Assignment -> Only the final stretch of lines is needed: output exactly the line containing "You are a computer-use agent. This" and all lines following it in the listing below.

-*-*-

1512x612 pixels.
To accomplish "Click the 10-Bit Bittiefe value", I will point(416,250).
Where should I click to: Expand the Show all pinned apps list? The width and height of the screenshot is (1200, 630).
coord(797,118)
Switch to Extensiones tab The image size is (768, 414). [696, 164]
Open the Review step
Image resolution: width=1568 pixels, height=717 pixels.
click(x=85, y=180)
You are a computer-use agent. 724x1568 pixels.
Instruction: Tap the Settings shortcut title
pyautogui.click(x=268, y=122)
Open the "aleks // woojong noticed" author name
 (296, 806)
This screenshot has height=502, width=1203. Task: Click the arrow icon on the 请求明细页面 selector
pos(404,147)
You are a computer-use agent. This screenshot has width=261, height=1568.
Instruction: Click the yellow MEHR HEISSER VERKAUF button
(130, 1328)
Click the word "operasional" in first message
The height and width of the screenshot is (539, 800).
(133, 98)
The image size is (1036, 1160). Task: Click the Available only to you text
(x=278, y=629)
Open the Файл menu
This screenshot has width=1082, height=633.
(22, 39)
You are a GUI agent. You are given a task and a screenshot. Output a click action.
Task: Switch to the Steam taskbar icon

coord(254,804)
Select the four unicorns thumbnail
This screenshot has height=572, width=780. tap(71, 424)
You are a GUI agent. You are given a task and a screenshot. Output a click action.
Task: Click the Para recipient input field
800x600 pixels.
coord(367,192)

-*-*-

Task output ->
You are a computer-use agent. This screenshot has width=261, height=1568.
Instruction: Click the yellow MEHR HEISSER VERKAUF button
(130, 1328)
Click the word "operasional" in first message
The height and width of the screenshot is (539, 800).
(133, 98)
The image size is (1036, 1160). Task: Click the Available only to you text
(x=278, y=629)
Open the Файл menu
This screenshot has width=1082, height=633.
(22, 39)
You are a GUI agent. You are given a task and a screenshot. Output a click action.
Task: Switch to the Steam taskbar icon

coord(254,804)
Select the four unicorns thumbnail
This screenshot has height=572, width=780. tap(71, 424)
You are a GUI agent. You are given a task and a screenshot. Output a click action.
Task: Click the Para recipient input field
800x600 pixels.
coord(367,192)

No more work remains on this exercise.